Car les insoumis proposent des lois pour faire changer la vie des gens positivement. Un jour par an, ce groupe peut faire des propositions de loi qui sont alors étudiées en hémicycle (oui, vous avez bien lu : un jour par an seulement). On appelle cela une « niche parlementaire ». Il se trouve que ce jour-là était le 1er février dernier. Qu’ont proposé les insoumis ? De reconnaître les conséquences du burnout comme maladies professionnelles (ça aurait fait faire des économies à la Sécu), de faire un référendum sur le CETA (traité de libre-échange avec le Canada antidémocratique, antisocial et anti-écologique), de rendre gratuits les premiers mètres cubes d’eau indispensables à la vie (pour boire, se laver), de mettre en place de manière expérimentale les récépissés de contrôle d’identité pour éviter les contrôles au faciès, de créer un droit à l’euthanasie et au suicide assisté pour une fin de vie digne et choisie.
Voilà qui aurait pu changer concrètement la vie des gens. Qu’a fait le groupe « En Marche » dont monsieur de Rugy est issu ? Il a tout refusé en bloc, dans un incroyable sectarisme qui a fait honte jusque chez ses propres militants. Qu’a fait monsieur de Rugy en particulier ? Il n’a pas mis une seule fois les pieds dans l’hémicycle de la journée ! Il est beau, le donneur de leçons ! Qu’ont fait les insoumis ? Ils ont défendu pied à pied leurs propositions et ont mis en place une page dédiée sur leur site internet pour que les gens puissent au moins savoir que ces propositions avaient été faites. Ils ont réalisé un fil d’actualité de la journée pour que les gens puissent suivre à distance. Ils ont fait une émission en direct de l’Assemblée en invitant des associations à participer pour parler de ces propositions. Mais sans doute pour monsieur de Rugy tout cela n’est-il que des « vues sur YouTube » et non pas du travail parlementaire tourné vers le peuple dont les parlementaires tirent leur légitimité.

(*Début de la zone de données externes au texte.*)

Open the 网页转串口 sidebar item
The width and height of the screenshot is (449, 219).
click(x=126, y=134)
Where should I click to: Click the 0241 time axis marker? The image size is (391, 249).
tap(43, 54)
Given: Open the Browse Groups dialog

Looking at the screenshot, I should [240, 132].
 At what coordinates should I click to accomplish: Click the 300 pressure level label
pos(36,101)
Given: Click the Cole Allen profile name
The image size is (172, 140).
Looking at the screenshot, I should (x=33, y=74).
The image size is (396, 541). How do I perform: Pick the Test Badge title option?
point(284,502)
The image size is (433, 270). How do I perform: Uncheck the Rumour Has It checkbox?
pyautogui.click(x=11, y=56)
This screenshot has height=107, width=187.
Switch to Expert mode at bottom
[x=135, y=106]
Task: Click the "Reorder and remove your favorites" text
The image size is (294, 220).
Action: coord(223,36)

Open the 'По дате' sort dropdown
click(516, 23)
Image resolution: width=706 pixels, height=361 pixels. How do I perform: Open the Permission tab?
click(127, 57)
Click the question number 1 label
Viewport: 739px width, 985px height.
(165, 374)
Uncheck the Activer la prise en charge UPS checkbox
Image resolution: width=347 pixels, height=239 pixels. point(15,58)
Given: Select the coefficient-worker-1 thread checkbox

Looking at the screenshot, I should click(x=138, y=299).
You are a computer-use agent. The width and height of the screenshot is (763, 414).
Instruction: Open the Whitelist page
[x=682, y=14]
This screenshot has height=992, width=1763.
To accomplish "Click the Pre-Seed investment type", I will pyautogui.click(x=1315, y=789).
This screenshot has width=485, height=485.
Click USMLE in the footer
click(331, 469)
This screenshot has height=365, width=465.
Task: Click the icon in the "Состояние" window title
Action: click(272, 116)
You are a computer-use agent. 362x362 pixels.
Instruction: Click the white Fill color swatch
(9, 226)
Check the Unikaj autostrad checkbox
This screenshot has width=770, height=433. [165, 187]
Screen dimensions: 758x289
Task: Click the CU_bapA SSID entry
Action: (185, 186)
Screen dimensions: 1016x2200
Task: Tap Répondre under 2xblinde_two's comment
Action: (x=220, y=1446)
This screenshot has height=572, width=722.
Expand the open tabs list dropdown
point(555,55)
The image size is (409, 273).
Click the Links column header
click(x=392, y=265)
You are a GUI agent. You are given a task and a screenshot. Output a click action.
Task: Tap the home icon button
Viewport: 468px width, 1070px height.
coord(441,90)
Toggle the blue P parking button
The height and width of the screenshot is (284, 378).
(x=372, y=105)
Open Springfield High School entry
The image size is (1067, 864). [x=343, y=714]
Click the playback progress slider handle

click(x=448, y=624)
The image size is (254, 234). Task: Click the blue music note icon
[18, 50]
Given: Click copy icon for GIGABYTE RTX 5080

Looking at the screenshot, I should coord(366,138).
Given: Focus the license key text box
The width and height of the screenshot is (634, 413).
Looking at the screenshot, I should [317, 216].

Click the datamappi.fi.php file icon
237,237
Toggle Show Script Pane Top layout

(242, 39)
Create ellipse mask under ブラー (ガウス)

François de Rugy outrepasse sa fonction
Au total, ces nouvelles insultes sont donc hors de propos et infondées. Le plus ironique est sans doute d’ailleurs qu’elles aient été proférées sur un média en ligne qui va faire des vues sur YouTube, Facebook et Twitter, preuve que celui qui tient ces propos ne croit lui-même pas à ce qu’il est en train de dire. Mais plus largement, ces sorties récurrentes de François de Rugy interrogent sur sa capacité à assumer réellement son rôle de président de l’Assemblée. Ce titre lui confère une paye plus avantageuse que ses collègues, un logement de fonction luxueux (l’Hôtel de Lassay), une équipe pléthorique et de nombreux avantages matériels ou symboliques. Mais il ne lui confère en rien un droit de jouer au maître d’école avec les députés et de dire ce qui est bien ou mal. Comme le lui avait déjà dit Jean-Luc Mélenchon à l’occasion d’un rappel au règlement en hémicycle, il est « primus inter pares », premier parmi ses pairs, pour présider les débats et veiller à leur bonne tenue. C’est tout. Il n’a donc pas à donner son avis sur les techniques de combat politique adoptées par les députés. Il sort de son rôle en le faisant. Monsieur de Rugy ferait bien de s’en rappeler.